> Records provided:
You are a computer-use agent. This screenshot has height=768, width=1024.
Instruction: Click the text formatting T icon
---
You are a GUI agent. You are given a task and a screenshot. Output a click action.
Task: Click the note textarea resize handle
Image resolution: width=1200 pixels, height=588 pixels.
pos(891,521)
---
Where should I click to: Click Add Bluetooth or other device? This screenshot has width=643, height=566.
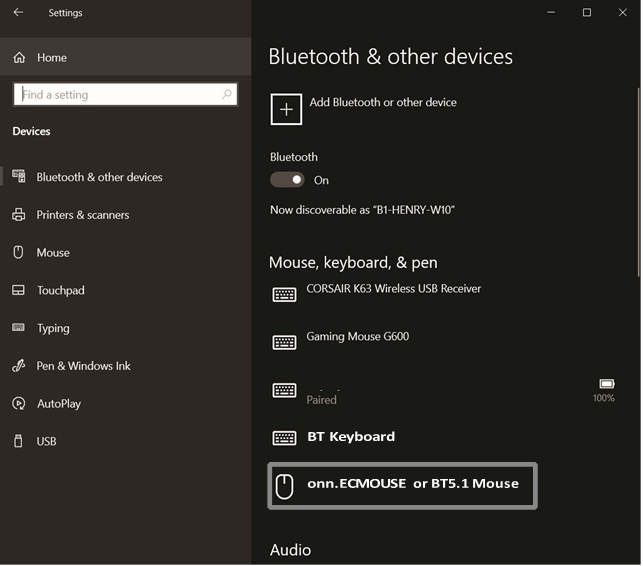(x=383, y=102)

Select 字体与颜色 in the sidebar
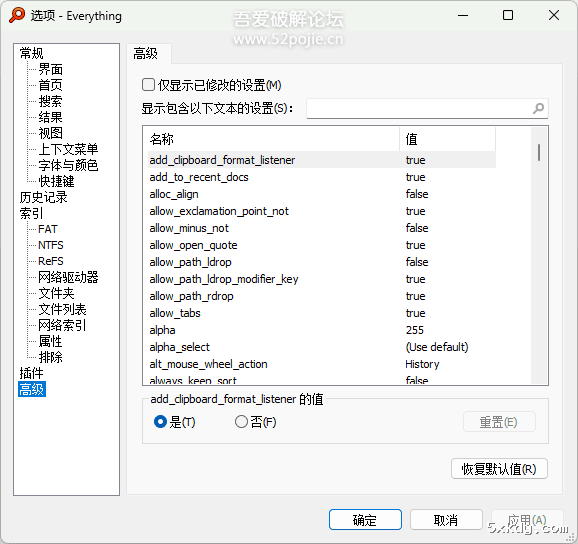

> Work request: Reproduce the records above exactly, but only from the line with "Where should I" up to and including the line with "Select 字体与颜色 in the sidebar". Leave the pictures out.

> Problem solution:
Where should I click to: Click Add Bluetooth or other device? This screenshot has width=643, height=566.
(x=383, y=102)

Select 字体与颜色 in the sidebar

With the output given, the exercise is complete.